Scan the material below for every line with the string "bullet", and copy those lines.

### SOURCE MATERIAL
>>>>

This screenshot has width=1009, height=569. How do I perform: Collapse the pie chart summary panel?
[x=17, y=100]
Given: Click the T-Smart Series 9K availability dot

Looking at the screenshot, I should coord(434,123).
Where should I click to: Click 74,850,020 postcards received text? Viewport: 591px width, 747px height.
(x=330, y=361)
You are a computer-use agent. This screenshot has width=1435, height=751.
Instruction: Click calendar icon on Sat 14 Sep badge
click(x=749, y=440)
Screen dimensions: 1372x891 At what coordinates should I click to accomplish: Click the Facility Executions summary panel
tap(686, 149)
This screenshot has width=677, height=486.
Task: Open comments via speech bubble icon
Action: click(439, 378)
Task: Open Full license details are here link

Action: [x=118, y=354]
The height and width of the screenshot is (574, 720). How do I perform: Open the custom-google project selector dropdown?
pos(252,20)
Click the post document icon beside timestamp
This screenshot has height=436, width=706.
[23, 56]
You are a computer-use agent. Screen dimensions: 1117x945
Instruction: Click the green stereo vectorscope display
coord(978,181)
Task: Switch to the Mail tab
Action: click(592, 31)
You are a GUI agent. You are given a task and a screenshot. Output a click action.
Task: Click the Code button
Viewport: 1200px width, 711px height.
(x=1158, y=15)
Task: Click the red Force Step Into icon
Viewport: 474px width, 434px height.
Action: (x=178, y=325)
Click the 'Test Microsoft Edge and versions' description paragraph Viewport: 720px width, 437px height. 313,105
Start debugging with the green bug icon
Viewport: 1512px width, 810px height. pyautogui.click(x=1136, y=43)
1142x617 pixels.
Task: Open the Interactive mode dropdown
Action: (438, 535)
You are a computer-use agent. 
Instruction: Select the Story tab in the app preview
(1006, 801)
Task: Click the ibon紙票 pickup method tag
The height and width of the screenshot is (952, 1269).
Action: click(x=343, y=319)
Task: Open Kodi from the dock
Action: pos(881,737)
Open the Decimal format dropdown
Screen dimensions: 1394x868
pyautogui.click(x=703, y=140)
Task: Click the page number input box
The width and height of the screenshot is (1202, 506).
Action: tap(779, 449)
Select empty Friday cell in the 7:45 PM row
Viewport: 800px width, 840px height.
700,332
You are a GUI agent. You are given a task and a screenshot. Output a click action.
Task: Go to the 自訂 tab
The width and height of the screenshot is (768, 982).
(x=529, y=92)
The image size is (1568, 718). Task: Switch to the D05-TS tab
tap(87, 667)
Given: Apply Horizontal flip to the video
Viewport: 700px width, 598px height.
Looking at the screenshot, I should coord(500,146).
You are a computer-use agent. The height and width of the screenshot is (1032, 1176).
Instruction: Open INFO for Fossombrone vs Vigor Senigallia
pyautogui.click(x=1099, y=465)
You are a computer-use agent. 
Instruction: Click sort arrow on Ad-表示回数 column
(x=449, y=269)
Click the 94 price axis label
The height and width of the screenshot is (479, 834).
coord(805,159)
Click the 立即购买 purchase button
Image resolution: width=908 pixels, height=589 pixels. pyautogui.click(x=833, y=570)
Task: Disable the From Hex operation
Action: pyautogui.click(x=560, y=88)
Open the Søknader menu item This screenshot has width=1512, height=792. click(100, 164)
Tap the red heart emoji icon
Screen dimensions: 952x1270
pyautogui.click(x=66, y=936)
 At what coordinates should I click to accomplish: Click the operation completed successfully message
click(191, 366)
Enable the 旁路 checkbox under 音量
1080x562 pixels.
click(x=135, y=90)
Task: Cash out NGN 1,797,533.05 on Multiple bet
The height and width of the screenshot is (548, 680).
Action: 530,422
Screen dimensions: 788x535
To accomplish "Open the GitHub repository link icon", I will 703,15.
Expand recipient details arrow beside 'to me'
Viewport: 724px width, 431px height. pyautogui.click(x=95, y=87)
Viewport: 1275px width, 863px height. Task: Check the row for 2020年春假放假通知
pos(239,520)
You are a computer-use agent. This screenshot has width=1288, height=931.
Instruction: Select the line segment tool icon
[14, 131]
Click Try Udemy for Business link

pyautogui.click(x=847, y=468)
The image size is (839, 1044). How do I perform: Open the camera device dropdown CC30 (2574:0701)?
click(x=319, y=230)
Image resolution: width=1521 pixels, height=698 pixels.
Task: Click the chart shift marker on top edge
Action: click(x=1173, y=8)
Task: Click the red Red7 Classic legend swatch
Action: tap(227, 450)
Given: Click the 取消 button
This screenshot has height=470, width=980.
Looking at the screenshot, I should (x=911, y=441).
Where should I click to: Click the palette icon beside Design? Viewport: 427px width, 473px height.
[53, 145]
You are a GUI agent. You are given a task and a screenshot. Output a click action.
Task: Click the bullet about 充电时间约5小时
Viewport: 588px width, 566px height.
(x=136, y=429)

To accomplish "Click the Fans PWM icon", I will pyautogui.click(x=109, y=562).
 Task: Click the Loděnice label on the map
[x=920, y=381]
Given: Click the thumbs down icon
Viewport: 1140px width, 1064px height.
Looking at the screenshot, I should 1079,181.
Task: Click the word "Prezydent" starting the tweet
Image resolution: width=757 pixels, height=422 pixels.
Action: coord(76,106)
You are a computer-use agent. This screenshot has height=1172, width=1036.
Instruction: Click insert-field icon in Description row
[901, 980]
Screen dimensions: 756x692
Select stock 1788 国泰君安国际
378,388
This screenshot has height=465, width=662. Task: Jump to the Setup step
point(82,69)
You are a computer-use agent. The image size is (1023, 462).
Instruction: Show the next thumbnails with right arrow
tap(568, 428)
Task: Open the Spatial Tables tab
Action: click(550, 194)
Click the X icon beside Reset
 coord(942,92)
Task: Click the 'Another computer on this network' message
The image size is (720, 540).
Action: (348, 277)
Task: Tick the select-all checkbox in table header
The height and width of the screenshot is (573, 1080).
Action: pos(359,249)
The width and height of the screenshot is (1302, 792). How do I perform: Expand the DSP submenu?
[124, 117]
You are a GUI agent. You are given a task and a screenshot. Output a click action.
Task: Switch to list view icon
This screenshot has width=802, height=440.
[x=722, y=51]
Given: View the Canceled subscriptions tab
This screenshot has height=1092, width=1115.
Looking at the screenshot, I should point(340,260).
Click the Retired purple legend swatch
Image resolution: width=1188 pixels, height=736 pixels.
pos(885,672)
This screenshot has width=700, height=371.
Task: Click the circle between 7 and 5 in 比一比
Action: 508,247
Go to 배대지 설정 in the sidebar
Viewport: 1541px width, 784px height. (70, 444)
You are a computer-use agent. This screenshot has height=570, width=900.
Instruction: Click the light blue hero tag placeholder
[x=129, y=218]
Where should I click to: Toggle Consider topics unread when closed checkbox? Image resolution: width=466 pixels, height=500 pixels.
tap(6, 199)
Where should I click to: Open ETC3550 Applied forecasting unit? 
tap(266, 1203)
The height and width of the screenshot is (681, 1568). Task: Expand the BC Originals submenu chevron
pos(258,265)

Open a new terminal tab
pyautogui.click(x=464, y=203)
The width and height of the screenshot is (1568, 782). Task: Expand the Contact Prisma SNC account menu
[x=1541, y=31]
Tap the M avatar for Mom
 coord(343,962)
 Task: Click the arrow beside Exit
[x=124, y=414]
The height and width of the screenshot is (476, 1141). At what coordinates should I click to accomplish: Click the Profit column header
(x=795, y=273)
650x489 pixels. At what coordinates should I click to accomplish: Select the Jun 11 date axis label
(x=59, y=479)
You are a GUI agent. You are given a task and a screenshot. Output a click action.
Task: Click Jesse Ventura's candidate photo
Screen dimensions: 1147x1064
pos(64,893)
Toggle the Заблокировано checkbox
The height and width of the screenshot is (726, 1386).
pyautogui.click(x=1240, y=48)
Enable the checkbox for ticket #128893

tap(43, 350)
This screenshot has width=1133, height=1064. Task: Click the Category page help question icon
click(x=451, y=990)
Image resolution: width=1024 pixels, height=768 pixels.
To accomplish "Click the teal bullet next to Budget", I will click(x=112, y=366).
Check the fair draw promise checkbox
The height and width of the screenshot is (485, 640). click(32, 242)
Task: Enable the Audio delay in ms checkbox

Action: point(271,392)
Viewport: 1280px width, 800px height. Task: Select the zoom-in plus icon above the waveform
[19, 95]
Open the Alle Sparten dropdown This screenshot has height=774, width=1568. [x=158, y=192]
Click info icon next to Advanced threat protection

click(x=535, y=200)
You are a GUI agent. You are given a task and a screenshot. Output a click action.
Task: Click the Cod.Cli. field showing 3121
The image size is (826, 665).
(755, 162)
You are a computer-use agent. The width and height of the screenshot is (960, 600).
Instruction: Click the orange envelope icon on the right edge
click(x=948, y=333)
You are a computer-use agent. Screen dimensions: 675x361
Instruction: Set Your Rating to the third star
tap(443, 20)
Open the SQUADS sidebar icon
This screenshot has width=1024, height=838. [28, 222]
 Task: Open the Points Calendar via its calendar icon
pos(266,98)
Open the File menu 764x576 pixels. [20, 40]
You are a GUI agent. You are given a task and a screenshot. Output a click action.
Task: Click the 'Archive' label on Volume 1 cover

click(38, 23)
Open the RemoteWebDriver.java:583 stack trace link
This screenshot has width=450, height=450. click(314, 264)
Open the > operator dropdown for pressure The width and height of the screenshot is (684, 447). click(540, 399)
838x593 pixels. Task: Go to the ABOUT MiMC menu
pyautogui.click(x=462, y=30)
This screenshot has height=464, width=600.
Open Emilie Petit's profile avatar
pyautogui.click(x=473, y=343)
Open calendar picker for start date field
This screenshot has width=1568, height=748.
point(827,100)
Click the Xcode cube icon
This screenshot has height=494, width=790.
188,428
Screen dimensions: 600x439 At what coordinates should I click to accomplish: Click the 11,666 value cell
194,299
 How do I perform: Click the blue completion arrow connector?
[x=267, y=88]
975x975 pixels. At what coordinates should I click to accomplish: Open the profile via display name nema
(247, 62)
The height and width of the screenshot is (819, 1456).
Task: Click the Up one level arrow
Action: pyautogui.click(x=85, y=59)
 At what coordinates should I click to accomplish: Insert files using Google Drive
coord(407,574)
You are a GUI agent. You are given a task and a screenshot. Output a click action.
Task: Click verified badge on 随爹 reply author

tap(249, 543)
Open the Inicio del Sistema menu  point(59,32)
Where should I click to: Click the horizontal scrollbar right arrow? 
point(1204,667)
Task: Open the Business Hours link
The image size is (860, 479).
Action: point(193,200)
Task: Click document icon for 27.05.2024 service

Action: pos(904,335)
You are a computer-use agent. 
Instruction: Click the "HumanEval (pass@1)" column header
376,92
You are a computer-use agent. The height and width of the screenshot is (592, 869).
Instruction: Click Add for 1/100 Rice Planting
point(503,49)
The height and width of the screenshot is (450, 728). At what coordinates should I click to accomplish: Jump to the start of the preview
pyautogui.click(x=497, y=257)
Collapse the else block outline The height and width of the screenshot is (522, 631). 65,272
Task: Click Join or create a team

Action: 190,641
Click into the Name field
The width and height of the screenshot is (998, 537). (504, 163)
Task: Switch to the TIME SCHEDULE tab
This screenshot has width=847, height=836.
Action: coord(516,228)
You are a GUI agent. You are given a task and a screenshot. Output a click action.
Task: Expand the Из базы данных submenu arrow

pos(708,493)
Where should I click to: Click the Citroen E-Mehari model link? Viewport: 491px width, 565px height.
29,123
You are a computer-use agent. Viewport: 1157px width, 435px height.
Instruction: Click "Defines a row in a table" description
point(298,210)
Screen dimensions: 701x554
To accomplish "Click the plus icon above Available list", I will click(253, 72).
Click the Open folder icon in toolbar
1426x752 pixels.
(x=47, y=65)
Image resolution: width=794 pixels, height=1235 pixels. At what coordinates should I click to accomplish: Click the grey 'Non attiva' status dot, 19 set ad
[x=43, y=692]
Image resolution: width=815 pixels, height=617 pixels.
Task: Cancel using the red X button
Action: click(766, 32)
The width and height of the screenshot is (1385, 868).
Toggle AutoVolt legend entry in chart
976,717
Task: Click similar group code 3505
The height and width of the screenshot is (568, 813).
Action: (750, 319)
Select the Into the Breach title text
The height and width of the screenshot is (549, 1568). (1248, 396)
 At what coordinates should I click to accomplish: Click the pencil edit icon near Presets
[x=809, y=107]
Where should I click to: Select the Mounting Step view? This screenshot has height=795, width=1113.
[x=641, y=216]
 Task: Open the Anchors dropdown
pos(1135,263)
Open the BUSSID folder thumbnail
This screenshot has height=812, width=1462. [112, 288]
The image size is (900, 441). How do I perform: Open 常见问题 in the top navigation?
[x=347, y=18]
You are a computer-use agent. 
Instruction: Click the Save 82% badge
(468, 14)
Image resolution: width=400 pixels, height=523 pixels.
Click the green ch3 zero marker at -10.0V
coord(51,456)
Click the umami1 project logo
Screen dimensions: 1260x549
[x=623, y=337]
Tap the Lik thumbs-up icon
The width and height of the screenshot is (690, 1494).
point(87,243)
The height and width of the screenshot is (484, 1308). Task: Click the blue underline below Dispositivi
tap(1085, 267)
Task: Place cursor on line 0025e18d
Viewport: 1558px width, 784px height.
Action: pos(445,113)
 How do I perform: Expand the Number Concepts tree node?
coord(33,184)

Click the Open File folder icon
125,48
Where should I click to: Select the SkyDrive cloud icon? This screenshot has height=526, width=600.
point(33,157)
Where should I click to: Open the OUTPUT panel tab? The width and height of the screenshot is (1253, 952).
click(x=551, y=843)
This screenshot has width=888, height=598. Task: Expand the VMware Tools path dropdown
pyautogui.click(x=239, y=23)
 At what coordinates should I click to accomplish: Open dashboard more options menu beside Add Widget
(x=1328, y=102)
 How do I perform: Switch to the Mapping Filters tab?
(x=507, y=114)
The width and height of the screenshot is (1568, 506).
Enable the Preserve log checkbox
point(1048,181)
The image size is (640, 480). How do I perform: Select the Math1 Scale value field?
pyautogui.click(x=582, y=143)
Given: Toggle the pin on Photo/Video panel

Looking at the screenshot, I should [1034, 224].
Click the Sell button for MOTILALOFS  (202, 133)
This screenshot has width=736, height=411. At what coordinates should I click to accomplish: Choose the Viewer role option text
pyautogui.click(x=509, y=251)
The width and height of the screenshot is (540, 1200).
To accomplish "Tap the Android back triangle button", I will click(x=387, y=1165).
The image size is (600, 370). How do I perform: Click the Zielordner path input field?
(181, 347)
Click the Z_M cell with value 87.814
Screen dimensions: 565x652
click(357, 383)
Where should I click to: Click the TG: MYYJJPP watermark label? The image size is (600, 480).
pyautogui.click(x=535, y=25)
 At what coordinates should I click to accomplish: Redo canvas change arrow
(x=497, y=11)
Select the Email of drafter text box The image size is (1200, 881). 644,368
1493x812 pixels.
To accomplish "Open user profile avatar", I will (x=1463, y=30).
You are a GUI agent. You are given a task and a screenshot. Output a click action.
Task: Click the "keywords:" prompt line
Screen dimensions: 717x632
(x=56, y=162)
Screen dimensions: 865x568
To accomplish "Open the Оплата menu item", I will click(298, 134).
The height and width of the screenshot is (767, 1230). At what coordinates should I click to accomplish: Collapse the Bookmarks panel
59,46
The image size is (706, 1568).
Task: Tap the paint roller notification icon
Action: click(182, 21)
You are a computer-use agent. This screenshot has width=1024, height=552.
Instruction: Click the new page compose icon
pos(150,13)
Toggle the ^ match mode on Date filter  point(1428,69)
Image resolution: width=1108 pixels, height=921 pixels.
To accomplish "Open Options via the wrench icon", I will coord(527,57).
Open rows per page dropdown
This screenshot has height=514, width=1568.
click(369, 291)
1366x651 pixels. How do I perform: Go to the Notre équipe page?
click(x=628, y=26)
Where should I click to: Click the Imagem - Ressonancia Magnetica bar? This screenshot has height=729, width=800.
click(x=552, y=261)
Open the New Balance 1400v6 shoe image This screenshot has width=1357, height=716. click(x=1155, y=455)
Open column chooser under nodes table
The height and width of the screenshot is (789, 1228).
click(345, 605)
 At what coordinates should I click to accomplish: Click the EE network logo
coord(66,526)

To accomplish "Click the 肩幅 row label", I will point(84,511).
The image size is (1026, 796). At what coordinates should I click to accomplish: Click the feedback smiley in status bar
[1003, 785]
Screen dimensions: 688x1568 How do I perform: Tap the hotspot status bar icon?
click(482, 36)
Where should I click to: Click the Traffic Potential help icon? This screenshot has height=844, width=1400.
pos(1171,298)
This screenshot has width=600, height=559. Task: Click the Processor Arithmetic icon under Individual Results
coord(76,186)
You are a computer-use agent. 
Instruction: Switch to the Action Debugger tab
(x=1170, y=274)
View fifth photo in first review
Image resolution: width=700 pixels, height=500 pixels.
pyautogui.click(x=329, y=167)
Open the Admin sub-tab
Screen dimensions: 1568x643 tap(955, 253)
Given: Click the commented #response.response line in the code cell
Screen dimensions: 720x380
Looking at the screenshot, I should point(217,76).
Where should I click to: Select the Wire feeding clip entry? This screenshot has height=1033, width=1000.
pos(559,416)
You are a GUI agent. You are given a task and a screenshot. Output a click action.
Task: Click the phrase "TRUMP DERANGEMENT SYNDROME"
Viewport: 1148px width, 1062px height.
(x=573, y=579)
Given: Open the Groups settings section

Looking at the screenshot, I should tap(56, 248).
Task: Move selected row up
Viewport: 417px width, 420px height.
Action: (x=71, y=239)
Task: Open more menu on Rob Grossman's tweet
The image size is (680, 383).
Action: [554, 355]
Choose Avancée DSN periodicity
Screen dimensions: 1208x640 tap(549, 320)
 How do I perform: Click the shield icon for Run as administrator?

<<<<

### RESPONSE BELOW
Task: Click the bullet about 充电时间约5小时
To accomplish "Click the teal bullet next to Budget", I will click(x=112, y=366).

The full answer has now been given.